Players take turns as the 'dogtor', who invigilates the round. The other players are each dealt a facedown pile of five 'test cards'. Test cards all bear a number (0-5), a colour and a canine command word. At the start of each round, the 'dogtor' reveals the rule(s) that apply for the round, then conceals them behind the 'test folder'. Players then take turns to flip a test card from their deck and play it onto a central pile while saying out loud the numerical total of all the cards in the pile. If, however, a rule card condition applies to a card that's played, then the player who flips that card has to follow the rule before they give the number.
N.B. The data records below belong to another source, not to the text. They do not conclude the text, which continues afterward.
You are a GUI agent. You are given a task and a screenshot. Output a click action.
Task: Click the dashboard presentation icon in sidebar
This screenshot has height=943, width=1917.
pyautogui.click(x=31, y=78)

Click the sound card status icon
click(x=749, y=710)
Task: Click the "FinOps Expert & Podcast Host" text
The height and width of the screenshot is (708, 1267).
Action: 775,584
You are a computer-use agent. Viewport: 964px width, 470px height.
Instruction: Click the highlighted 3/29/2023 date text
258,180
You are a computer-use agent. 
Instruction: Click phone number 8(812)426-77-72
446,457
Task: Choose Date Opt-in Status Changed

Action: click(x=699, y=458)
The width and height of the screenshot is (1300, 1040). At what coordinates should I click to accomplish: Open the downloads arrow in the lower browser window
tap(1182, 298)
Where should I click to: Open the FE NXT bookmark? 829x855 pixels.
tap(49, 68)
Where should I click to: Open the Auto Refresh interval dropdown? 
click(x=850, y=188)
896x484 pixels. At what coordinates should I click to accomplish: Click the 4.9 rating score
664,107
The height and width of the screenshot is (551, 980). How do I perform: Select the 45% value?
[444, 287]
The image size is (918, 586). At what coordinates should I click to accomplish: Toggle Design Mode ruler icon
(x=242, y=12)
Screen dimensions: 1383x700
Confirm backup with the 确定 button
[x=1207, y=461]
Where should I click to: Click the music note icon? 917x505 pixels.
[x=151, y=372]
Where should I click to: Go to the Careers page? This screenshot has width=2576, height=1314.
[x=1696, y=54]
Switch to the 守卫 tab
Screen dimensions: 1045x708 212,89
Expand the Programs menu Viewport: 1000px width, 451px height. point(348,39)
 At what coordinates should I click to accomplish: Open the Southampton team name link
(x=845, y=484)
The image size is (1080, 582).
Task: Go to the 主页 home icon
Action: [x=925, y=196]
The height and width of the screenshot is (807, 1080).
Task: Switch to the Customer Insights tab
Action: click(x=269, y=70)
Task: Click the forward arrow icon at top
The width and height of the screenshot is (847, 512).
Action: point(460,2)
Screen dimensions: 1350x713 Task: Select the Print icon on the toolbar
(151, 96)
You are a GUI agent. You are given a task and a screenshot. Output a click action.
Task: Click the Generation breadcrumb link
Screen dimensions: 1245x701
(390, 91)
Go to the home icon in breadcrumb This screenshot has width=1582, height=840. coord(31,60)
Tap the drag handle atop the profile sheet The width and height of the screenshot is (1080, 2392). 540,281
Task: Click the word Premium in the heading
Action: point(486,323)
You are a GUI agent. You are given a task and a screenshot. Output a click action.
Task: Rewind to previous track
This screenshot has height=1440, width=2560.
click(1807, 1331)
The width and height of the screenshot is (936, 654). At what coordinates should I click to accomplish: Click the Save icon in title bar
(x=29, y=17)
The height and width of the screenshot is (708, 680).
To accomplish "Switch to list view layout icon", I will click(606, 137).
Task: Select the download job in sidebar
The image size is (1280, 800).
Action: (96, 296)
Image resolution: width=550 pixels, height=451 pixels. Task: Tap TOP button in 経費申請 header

In our previous examples, then, if they played a blue card they'd have to bark before saying the total value of the pile and/or if the test card showed the command 'BEG' it would count as value 10 regardless of the number shown. The 'dogtor' says 'good dog' after each correct play but admonishes with a 'bad dog' whenever a player miscalculates the numerical total or forgets to follow the applicable special rules. Players all start out with three bones but a 'bad dog' error will lose you a bone. Players collectively lose if any player runs out of bones but you can donate bones to other players: it is, after all, a cooperative game.
It's pretty easy to follow the single rule condition that's applied in the first round but the rules are cumulative. That means that in the second round, you won't be replacing the first round's rule, you'll be adding another condition that players all have to apply. By the time you get to the final round in the game's toughest setting, players will have eight different rules to take into account. This makes Pavlov's Dogs an increasingly challenging memory game. If you collectively succeed in getting through all the rounds without any player running out of bones then you tot up the number of bones you have left and compare it to the number for your player count in a grid in the rulebook. That will give you a grade from A+ to C, so when you play again you can try to beat your collective best. Watch out tho' if you're tempted to go for an immediate replay: there's a real risk that players will still be responding to the conditioning from their previous game!
Heather O'Neill's game is ostensibly for 2-8 players but there's not so much fun to be had as a two- or even three-player game. Pavlov's Dogs is a game you'll want to break out ideally for five or more players. For children, it reinforces basic arithmetical skills and for young and old alike it provides a fun workout in mental agility. And if you give all the players a delicious chocolate to eat at the start of each game, you'll find them salivating at the mere sight of the box when you bring it out for another play.